TEXT SECTION —
·····

Phoenix Ascendant keeps a large selection of scientists, historians, technics, and more on hand and certifies them as well. They are extended full Guild benefits upon becoming full members, aka a Signed Technic or Member.

Members of Phoenix Ascendant wear red wraps or robes with some gold trim, but usually its sober. A flame logo like a wing is their mark.

Radiant Visage

Radiant Visage is a guild that deals with rogue mages, magical dangers, and unusual monstrosities. They are the Telvaren branch of Silent Mask, when the guild split apart centuries ago.

Members of Radiant Visage wear light gray and gold, and wear masks that cover their upper faces when on the field.

Silent Mask

Silent Mask is a guild of exorcists, Demon Fighters, monster-fighters and at times trackers of rogue mages and magical experiments. Silent masc split from Radiant Visage some 2-300 years ago, and they are only found on the worlds of Gellitar and Telvaren.

·····

SUPPLIED DATA —
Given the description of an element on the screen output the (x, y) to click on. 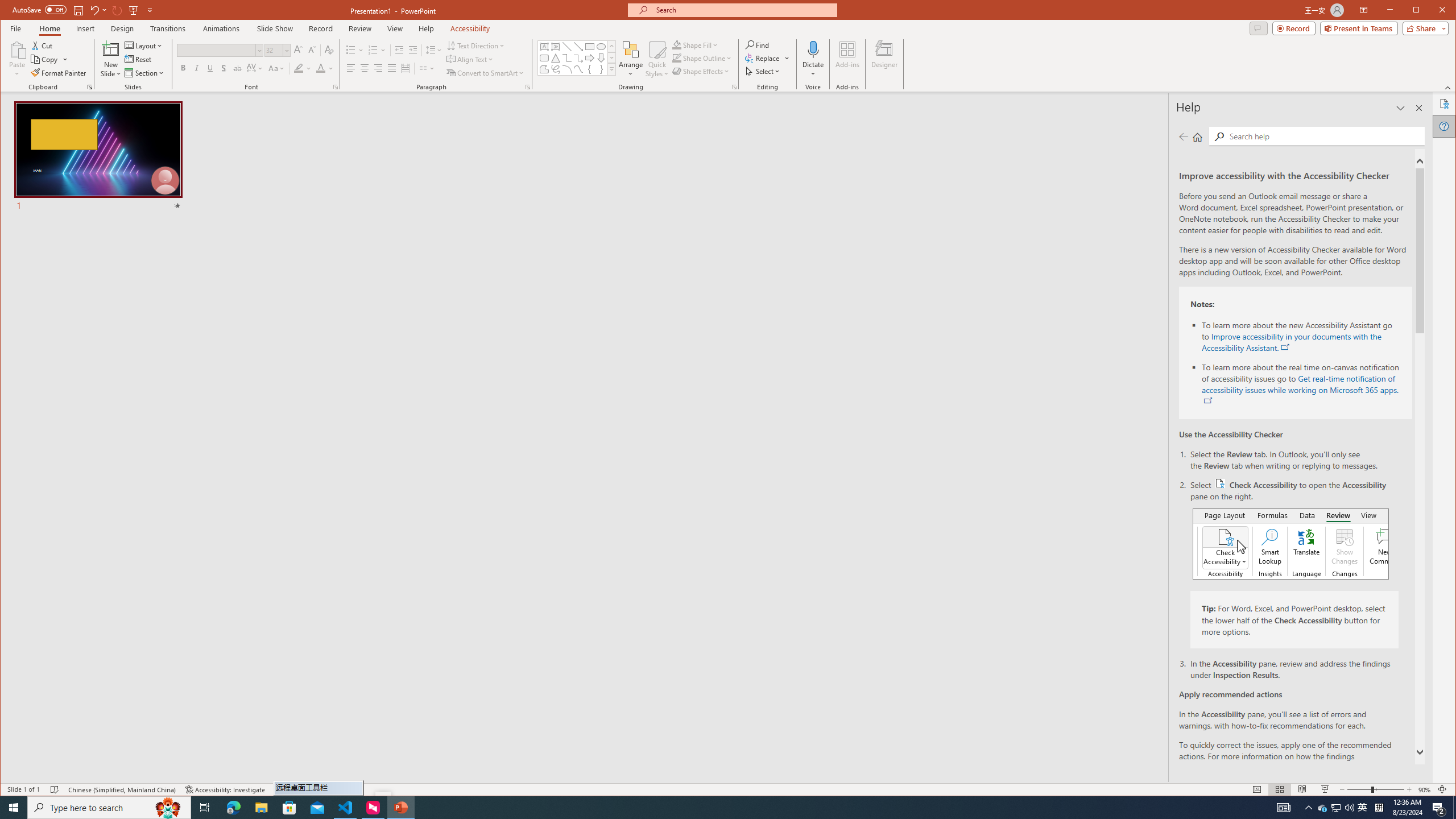
Check accessibility button (1219, 483)
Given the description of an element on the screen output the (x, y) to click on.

·····

REQUIRED TASKS —
a) Sum up the guild descriptions in two sentences.
b) According to the guild descriptions, what colors do members of Radiant Visage wear?
c) Duplicate the part of the guild descriptions starting at "Radiant Visage is" and ending at "on the field.".

SET OF ANSWERS —
a) Phoenix Ascendant keeps and certifies a large selection of scientists, historians, technics and others, and its members wear red wraps or robes with some gold trim and use a wing-like flame logo as their mark. Radiant Visage deals with rogue mages, magical dangers and unusual monstrosities, while Silent Mask is a guild of exorcists, demon fighters and monster-fighters found only on the worlds of Gellitar and Telvaren.

b) Light gray and gold.

c)
Radiant Visage is a guild that deals with rogue mages, magical dangers, and unusual monstrosities. They are the Telvaren branch of Silent Mask, when the guild split apart centuries ago.

Members of Radiant Visage wear light gray and gold, and wear masks that cover their upper faces when on the field.